# GIVEN PROBLEM:
Update the records between the lines holding "Click the Donate button" and "point(97,192)", inclusive, changing every "icon" to "symbol" and leaving everything else the same. Return only those lines.

━━━ SUPPLIED DATA ━━━

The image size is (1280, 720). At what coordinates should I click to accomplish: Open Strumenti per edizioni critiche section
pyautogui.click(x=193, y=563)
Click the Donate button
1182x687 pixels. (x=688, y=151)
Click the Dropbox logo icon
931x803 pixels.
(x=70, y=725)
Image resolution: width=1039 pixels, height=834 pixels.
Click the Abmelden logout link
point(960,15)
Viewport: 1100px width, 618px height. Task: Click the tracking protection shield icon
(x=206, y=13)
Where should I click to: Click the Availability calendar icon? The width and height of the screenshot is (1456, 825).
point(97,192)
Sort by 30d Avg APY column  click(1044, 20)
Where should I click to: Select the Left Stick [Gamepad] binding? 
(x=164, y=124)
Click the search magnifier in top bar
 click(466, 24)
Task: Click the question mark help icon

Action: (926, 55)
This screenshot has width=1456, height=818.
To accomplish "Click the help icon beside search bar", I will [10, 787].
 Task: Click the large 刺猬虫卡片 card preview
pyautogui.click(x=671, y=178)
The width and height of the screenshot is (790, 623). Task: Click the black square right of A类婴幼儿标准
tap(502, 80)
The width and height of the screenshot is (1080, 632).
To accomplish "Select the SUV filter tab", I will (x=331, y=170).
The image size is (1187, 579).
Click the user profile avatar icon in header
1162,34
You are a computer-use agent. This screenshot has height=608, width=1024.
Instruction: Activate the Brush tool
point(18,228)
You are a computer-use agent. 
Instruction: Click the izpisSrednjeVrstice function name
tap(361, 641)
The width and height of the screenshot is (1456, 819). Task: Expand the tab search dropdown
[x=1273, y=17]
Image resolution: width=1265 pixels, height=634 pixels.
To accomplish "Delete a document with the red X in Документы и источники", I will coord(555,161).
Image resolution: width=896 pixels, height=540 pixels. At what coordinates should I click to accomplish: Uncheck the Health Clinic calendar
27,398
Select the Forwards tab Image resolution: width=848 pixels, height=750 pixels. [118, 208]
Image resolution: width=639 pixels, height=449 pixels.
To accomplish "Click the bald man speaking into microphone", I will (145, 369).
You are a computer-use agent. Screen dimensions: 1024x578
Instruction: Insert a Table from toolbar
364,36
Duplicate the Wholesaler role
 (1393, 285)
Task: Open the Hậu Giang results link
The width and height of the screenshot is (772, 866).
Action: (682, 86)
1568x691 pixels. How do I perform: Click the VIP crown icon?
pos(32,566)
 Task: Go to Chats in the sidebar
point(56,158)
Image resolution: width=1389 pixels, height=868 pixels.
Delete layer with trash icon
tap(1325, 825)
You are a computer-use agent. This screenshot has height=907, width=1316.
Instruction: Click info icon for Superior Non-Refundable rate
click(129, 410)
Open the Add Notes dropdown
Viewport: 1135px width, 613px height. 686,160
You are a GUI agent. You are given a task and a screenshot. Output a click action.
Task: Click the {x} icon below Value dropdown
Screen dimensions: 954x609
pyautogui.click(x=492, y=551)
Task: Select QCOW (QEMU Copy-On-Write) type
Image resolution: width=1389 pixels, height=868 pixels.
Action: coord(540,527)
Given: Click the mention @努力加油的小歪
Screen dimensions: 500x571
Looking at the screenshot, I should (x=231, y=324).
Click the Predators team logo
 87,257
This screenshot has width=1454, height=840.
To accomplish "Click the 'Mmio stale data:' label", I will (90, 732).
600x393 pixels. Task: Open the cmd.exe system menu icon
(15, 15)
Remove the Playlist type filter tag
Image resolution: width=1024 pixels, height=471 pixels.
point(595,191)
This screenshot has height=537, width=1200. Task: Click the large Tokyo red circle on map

━━━

# RESPONSE TO THE EXERCISE:
Click the Donate button
1182x687 pixels. (x=688, y=151)
Click the Dropbox logo symbol
931x803 pixels.
(x=70, y=725)
Image resolution: width=1039 pixels, height=834 pixels.
Click the Abmelden logout link
point(960,15)
Viewport: 1100px width, 618px height. Task: Click the tracking protection shield symbol
(x=206, y=13)
Where should I click to: Click the Availability calendar symbol? The width and height of the screenshot is (1456, 825).
point(97,192)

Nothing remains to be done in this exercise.